Austerity in response to these circumstances can only make conditions worse. Cuts in government spending at the same time as unemployment and threats of eviction hang over many heads is a recipe for deep recession.
Southwest Harbor, Maine (Special to Informed Comment) – Not surprisingly the national debt is a subject of concern. Liberal and Left economists, most of whom supported the CARES relief package, knew and predicted that once the Trump tax reduction for the rich had become law—despite the massive increases in government debt it entailed– debt would be used as an excuse to trim future expenditures for public goods and more generally to attack the welfare state.
As is the case with most issues today, the early terms of the debate are set by Mitch McConnell. He declares willingness to provide a relief package to state and local government but insists it must be limited. There isn’t much money left in the piggy bank. And he does not wish to encourage the profligacy of local governments, whose generous funding of its workers is blamed for fiscal crises at all levels.
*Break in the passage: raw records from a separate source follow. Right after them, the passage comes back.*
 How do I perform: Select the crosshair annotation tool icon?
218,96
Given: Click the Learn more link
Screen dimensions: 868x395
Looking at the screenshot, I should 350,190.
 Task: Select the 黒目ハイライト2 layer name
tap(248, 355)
A closer look at those generous pensions suggests something other than profligate spending. Pensions were generous, but often only in compensation for salaries and benefits that trailed most private sector salaries and benefits. More serious was exploding health care costs brought on by the world’s most inefficient health insurance system. Add to that persistent underfunding of pensions justified by utterly unrealistic assumptions about the continuing productivity of the modern market economy.
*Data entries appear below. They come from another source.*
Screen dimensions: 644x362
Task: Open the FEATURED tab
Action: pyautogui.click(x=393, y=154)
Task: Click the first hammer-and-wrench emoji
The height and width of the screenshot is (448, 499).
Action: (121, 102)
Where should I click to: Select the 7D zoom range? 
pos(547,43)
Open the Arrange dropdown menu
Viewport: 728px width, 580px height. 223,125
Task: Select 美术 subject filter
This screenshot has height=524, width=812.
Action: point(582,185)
Pension obligations have been victims of the volatility of the deregulated financial markets, not the cause. The Covid recessions, like the global financial crisis and the Eurozone’s even deeper recession, has caused substantial decreases in government revenues and increase in expenditures on safety net obligations. The result is deficit spending and growth in the debt to GNP ratio. With unemployment growing and households needing to tighten their own belts debt becomes a likely target.
Austerity in response to these circumstances can only make conditions worse. Cuts in government spending at the same time as unemployment and threats of eviction hang over many heads is a recipe for deep recession. Demand must come from somewhere for a modern market economy to work.
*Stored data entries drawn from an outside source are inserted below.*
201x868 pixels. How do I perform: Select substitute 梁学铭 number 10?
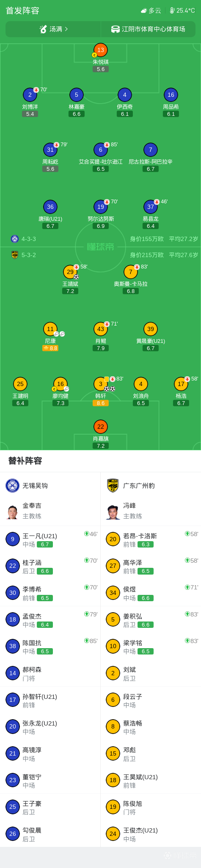click(113, 646)
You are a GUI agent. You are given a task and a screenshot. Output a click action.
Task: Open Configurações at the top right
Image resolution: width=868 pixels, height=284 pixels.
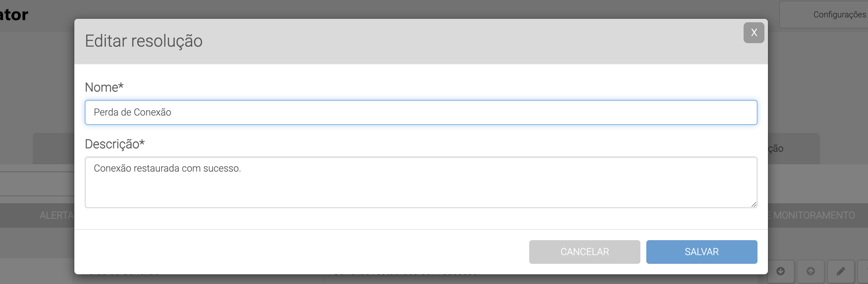839,15
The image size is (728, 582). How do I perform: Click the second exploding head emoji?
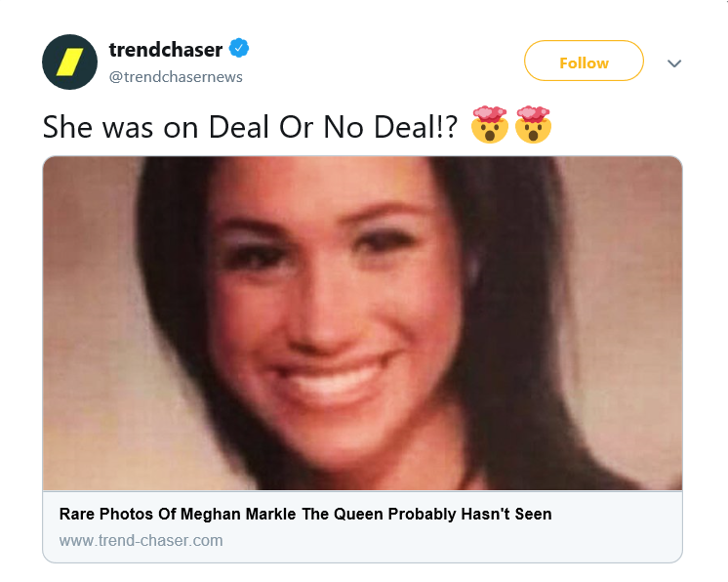coord(533,124)
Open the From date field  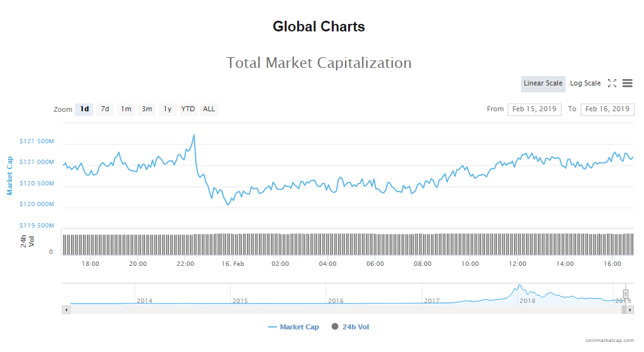pos(534,109)
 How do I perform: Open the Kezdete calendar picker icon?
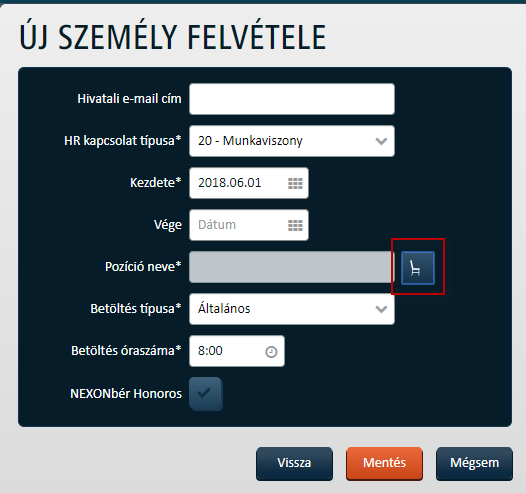point(295,183)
Unfortunately austerity has working for it narratives and metaphors deeply etched in western liberal culture. John Maynard Keynes nicely captured this dimension. “The completeness of the [the notion that government can do nothing] is something of a curiosity and a mystery. It must have been due to a complex of suitabilities in the doctrine to the environment into which it was projected. That it reached conclusions quite different from what the ordinary uninstructed person would expect, added, I suppose, to its intellectual prestige. That its teaching, translated into practice, was austere and often unpalatable, lent it virtue. That it was adapted to carry a vast and consistent logical superstructure, gave it beauty.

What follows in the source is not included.